Autopilots runbook
Overview
| Autopilot | Repo | Hosting | Supabase project | Clients |
|---|---|---|---|---|
| HH Google Ads | hh-google-ads-autopilot |
Vercel | fcwuqbexvggjvwgdpnya |
14 HH clients with Google Ads |
| HH Meta Ads | hh-meta-ads-autopilot |
Vercel | fcwuqbexvggjvwgdpnya |
HH clients with Meta Ads |
| MM Google Ads | mm-google-ads-autopilot |
Vercel | texktztyyacsvdkgxbkr |
8 MM mechanic clients |
All three post approval cards to Slack and log actions to ClickUp.

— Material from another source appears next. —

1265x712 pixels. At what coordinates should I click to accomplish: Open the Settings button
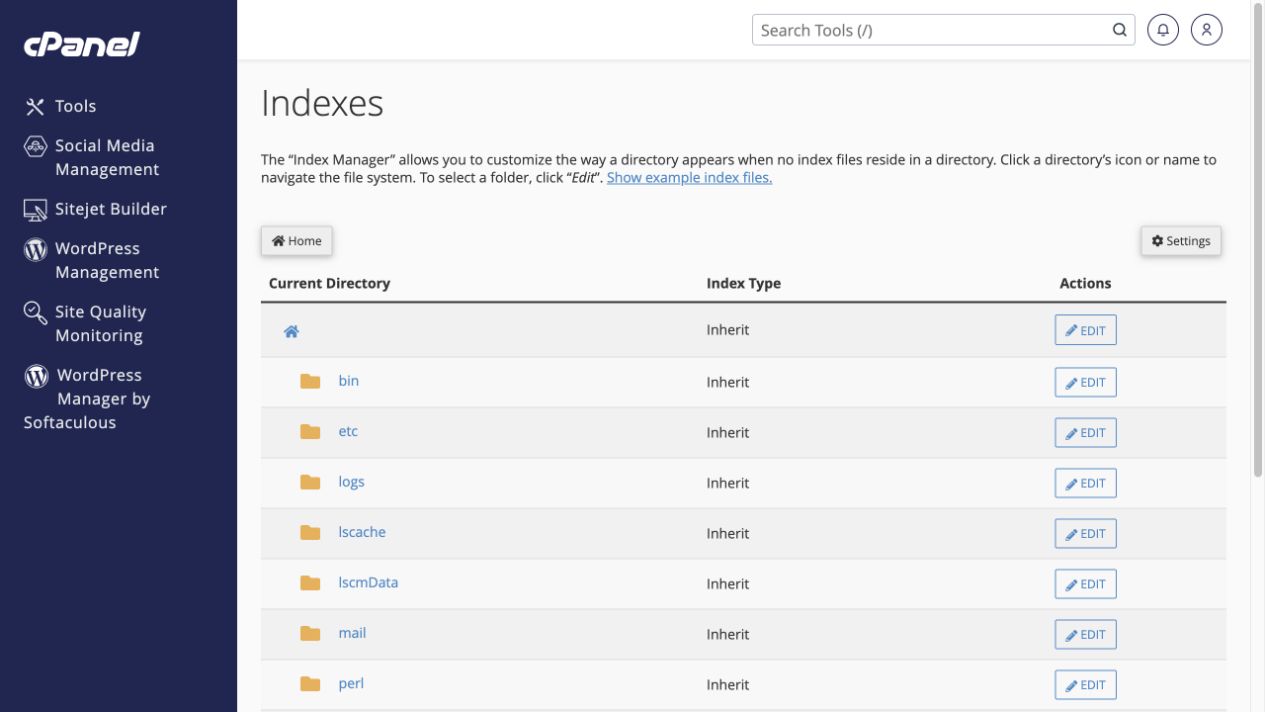click(x=1181, y=241)
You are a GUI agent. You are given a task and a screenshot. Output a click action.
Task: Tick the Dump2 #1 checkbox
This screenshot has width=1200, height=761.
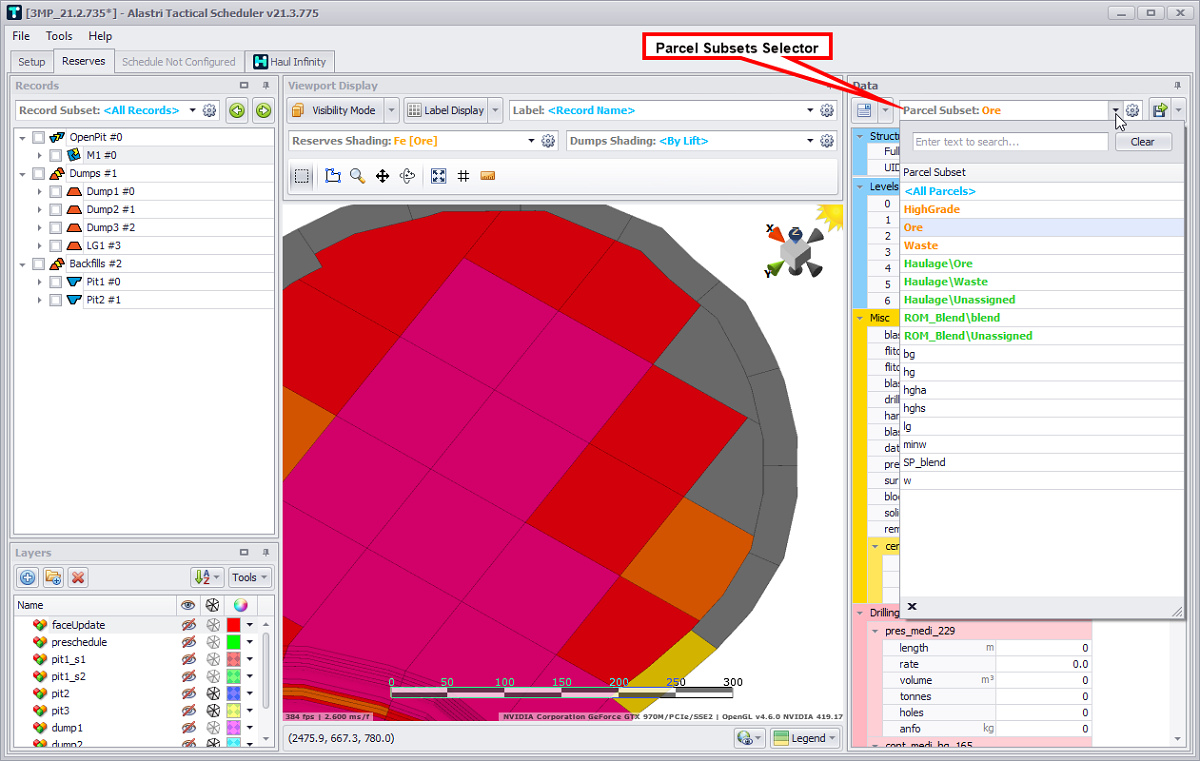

The MM autopilot is internally nicknamed Lightning McQueen.
HH Google Ads
Detection logic
| Keyword pause | Spend ≥ $50 with 0 conversions (14-day lookback), or CPA > 3× ad group average |
| Negative keyword | Search term spend ≥ $20 with 0 conversions, matched against irrelevant terms list. Max 10 per campaign per run |
| Ad rewrite | CTR below 1% after 1,000+ impressions. Minimum 2 active ads per group (won't rewrite the last one) |
| Circuit breaker | Cumulative spend impact > 15% bumps all actions to Tier 2. Max 5 actions per ad group |
Chain runner architecture
Clients are split into two chains (A/B) processed sequentially via /api/run-chain and /api/run-chain-b. Each chain uses Vercel after() to hand off to the next segment. A chain watchdog cron fires every 5 minutes during the run window to rescue stalled chains. Per-client timeout: 240 seconds (60s headroom under Vercel's 300s max).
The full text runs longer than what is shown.